Page:
========================

The common pitfalls awaits your Automation team …and how to avoid them

Whether you’re looking to train up your automation team from internal staff or whether you’re looking to hire some external experts I want to make you aware of 14 common pitfalls that I and my network have noticed new automation teams making time and time again. These issues can manifest at project level when you start to get going at automating


  1. Lack of senior business leader buy-in

The number one thing every automation team should make sure they have is senior stakeholder backing. If your senior stakeholders believe in the technology and believe in the benefits of your program and projects, you can move forward at pace without getting too stuck and any blockers can be quickly removed.


2                     Lack of IT ownership and understanding

It’s vital for IT to be bought in as well. They will need to take ownership on the part they will need to play if you want to roll out automation company-wide, giving you support on infrastructure and the IT side of things, so that you can focus on automating business processes. IT will need to understand what RPA is and that robotic process automation is very different to IT software development.  RPA is more akin to digital workers rather than software development


3                     Missing or unavailable data


You’re inevitably going to come up against a lot of missing data and unavailable data when you try to analyse your businesses processes, and when analysing your teams and the business as a whole. You need good data to show you where the best automation projects are and to estimate how much value you can deliver back to the business.

You may need to do a little leg work to measure the current state of processes and activities, and if you’re lucky you may be able to extract data from applications and databases to find the data that you need in order to determine which projects are worthwhile. Sometimes (well more often than not) data just isn’t available, but you at least need a consistent measuring approach so that one project/opportunity can be compared to another.


4                     Staff’s resistance to change


Staff buy-in (the end users of the automation, or those who will work alongside automation) is vital.  If staff are engaged in the various automation activities and understand the benefits that you are going to bring to them, their team, their business this will accelerate progress and roll out. Otherwise you’re going to have them feeling a bit resistant to any changes you’re trying to implement on them, that they haven’t been a part of.

========================

Data provided:

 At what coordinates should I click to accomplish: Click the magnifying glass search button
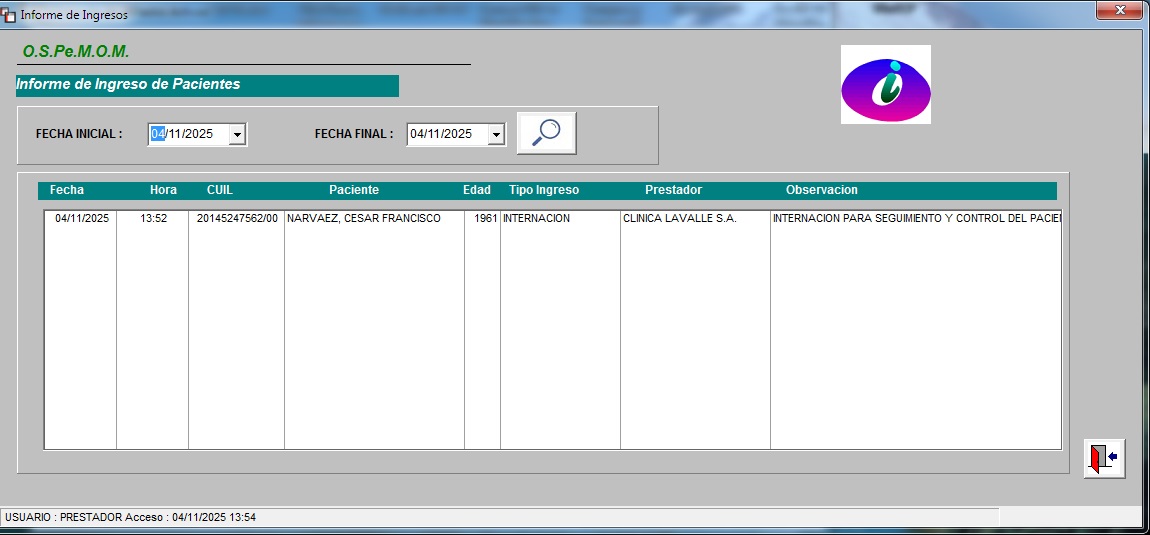pyautogui.click(x=546, y=134)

========================

What is expected:
In the article on automation team pitfalls, what does it call the number one thing every automation team should make sure it has?

Solution for this task:
Senior stakeholder backing.